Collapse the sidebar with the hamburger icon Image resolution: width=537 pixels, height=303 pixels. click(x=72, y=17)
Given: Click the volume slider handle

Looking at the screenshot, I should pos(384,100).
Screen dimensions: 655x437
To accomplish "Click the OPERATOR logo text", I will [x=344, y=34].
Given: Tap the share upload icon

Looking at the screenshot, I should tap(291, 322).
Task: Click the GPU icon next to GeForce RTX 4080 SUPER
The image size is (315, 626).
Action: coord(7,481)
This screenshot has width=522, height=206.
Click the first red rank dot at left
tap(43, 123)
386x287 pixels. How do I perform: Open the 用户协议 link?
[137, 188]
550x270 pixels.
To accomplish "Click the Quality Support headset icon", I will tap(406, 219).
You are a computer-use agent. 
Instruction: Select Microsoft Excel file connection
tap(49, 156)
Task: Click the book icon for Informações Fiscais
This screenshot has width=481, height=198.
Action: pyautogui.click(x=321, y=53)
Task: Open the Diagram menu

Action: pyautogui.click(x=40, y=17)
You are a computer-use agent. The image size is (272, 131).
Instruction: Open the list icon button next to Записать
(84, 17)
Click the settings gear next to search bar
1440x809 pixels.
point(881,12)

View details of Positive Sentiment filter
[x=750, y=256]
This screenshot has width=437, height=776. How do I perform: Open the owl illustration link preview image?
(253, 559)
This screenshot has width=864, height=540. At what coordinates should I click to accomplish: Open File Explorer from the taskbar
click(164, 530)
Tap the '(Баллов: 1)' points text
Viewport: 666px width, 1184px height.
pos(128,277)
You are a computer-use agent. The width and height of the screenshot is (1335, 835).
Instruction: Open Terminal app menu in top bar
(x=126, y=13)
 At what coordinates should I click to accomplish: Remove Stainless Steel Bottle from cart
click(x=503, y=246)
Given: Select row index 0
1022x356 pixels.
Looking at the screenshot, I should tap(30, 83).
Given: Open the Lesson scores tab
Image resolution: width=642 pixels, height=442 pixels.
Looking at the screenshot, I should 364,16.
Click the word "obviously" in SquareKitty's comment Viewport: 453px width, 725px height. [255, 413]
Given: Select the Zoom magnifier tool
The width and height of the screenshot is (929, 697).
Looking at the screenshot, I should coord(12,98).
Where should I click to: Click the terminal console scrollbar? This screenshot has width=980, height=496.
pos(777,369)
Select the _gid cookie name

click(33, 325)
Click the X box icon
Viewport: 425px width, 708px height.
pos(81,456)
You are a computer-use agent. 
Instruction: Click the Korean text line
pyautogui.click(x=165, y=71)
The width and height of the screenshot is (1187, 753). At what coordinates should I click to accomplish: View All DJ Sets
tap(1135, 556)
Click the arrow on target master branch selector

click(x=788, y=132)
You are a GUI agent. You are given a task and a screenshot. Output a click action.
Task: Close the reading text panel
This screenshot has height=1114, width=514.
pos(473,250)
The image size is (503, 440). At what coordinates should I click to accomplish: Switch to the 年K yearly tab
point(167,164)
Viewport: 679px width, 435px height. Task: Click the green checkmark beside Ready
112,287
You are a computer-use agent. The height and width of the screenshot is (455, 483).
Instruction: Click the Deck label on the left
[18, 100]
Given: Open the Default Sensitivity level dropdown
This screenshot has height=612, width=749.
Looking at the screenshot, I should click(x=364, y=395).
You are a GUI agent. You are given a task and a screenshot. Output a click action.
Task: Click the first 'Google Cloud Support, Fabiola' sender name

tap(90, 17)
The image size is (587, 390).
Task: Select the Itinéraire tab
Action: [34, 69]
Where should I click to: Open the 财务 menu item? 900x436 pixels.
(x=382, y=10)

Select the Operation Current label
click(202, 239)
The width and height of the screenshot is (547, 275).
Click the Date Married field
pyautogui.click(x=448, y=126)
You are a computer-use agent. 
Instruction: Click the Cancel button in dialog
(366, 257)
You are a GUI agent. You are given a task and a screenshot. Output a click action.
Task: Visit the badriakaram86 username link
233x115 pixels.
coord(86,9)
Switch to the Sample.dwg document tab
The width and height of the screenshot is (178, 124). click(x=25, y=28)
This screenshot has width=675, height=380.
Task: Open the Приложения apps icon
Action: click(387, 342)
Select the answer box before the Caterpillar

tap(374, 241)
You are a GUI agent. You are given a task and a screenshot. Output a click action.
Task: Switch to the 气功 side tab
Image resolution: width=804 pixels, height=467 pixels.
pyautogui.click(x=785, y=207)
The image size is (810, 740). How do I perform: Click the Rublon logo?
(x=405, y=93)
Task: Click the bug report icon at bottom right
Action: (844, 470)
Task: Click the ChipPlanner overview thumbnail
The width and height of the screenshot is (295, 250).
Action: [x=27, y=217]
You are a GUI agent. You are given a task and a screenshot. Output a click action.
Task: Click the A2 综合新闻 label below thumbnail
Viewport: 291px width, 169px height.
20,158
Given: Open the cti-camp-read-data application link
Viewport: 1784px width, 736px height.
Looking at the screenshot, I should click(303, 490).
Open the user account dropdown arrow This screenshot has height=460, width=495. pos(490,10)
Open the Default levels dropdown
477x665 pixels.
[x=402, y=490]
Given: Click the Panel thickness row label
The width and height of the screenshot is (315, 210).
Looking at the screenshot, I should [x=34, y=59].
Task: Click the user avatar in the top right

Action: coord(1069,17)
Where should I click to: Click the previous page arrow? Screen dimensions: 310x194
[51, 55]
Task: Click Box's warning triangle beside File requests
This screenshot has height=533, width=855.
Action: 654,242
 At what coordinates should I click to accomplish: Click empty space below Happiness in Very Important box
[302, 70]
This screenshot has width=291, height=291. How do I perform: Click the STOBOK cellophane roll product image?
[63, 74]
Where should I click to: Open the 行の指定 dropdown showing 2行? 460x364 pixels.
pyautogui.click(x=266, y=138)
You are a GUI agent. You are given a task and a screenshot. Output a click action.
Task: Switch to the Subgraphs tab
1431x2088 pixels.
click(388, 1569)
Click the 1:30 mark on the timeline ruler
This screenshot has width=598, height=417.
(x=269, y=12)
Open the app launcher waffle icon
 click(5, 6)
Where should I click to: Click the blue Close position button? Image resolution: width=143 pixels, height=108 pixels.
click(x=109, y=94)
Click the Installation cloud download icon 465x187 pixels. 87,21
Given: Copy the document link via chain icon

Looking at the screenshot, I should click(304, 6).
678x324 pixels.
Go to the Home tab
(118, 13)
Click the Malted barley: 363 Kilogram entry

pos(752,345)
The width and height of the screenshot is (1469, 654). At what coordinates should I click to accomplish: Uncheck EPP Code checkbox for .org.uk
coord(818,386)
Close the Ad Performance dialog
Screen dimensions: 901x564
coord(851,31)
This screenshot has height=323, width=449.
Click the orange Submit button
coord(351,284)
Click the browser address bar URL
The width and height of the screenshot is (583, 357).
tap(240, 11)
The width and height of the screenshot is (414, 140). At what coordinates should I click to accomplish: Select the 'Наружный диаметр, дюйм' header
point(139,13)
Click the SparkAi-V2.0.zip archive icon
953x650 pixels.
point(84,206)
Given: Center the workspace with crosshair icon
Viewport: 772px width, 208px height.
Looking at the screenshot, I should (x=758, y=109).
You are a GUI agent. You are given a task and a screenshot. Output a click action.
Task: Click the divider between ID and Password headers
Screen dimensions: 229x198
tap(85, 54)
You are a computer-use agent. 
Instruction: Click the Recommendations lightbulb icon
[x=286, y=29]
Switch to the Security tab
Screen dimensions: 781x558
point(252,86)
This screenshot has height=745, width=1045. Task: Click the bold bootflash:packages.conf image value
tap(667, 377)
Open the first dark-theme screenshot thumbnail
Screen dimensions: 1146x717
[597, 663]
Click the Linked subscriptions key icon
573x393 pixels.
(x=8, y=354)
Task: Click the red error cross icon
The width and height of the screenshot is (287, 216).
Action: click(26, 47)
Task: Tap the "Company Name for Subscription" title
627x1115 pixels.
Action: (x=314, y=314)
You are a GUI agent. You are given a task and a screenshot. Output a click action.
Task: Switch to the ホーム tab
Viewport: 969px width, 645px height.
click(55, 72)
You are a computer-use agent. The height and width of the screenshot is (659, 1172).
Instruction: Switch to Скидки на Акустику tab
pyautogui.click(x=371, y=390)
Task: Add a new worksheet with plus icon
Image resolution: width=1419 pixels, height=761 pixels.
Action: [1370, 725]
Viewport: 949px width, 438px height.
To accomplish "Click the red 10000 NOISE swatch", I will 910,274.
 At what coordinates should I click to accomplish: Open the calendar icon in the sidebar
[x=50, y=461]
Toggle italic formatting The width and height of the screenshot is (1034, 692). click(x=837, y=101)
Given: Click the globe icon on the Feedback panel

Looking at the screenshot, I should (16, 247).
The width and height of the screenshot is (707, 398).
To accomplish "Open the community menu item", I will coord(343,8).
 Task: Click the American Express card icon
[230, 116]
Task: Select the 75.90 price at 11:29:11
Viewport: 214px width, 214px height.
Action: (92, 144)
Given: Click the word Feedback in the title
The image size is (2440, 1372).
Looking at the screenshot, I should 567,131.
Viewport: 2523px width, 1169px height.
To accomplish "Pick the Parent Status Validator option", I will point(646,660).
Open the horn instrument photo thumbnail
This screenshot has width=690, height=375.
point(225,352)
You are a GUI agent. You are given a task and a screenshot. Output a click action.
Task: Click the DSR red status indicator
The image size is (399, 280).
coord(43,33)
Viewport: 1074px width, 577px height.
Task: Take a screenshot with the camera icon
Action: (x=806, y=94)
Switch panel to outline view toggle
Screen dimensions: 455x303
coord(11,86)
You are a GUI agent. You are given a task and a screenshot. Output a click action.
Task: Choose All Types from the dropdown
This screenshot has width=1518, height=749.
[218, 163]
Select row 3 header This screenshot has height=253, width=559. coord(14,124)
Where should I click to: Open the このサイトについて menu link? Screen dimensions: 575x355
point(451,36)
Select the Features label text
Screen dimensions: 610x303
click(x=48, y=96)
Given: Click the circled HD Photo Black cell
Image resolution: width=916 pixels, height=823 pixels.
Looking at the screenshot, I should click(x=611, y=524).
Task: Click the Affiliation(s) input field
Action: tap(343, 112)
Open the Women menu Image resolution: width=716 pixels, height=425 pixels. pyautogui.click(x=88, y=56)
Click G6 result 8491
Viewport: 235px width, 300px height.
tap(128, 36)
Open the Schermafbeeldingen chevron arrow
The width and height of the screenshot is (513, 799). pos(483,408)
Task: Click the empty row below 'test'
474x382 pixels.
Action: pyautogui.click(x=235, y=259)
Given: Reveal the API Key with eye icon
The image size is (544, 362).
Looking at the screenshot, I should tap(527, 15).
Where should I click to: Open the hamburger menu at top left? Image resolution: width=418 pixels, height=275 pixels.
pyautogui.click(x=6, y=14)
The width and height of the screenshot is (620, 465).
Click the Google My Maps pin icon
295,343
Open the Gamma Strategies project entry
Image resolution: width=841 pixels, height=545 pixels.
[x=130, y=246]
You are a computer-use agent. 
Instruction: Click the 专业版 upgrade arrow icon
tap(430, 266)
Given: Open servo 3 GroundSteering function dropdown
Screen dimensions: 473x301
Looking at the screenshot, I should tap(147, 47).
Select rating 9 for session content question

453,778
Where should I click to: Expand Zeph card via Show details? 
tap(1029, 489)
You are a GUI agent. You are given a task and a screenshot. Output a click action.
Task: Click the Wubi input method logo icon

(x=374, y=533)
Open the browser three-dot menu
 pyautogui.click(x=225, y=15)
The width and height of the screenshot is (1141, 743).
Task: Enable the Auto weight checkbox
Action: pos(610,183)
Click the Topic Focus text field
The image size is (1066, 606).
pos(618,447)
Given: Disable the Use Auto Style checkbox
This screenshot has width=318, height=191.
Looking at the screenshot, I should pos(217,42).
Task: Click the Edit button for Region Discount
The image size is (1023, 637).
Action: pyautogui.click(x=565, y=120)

§ AIM OF THE EXERCISE:
From the entries above, give again exactly the lines running from the line with "1022x356 pixels." to the line with "Given: Open the Default"; include both of those lines.

§ RESULT OF THE EXERCISE:
1022x356 pixels.
Looking at the screenshot, I should tap(30, 83).
Given: Open the Lesson scores tab
Image resolution: width=642 pixels, height=442 pixels.
Looking at the screenshot, I should 364,16.
Click the word "obviously" in SquareKitty's comment Viewport: 453px width, 725px height. [255, 413]
Given: Select the Zoom magnifier tool
The width and height of the screenshot is (929, 697).
Looking at the screenshot, I should coord(12,98).
Where should I click to: Click the terminal console scrollbar? This screenshot has width=980, height=496.
pos(777,369)
Select the _gid cookie name

click(33, 325)
Click the X box icon
Viewport: 425px width, 708px height.
pos(81,456)
You are a computer-use agent. 
Instruction: Click the Korean text line
pyautogui.click(x=165, y=71)
The width and height of the screenshot is (1187, 753). At what coordinates should I click to accomplish: View All DJ Sets
tap(1135, 556)
Click the arrow on target master branch selector

click(x=788, y=132)
You are a GUI agent. You are given a task and a screenshot. Output a click action.
Task: Close the reading text panel
This screenshot has height=1114, width=514.
pos(473,250)
The image size is (503, 440). At what coordinates should I click to accomplish: Switch to the 年K yearly tab
point(167,164)
Viewport: 679px width, 435px height. Task: Click the green checkmark beside Ready
112,287
You are a computer-use agent. The height and width of the screenshot is (455, 483).
Instruction: Click the Deck label on the left
[18, 100]
Given: Open the Default Sensitivity level dropdown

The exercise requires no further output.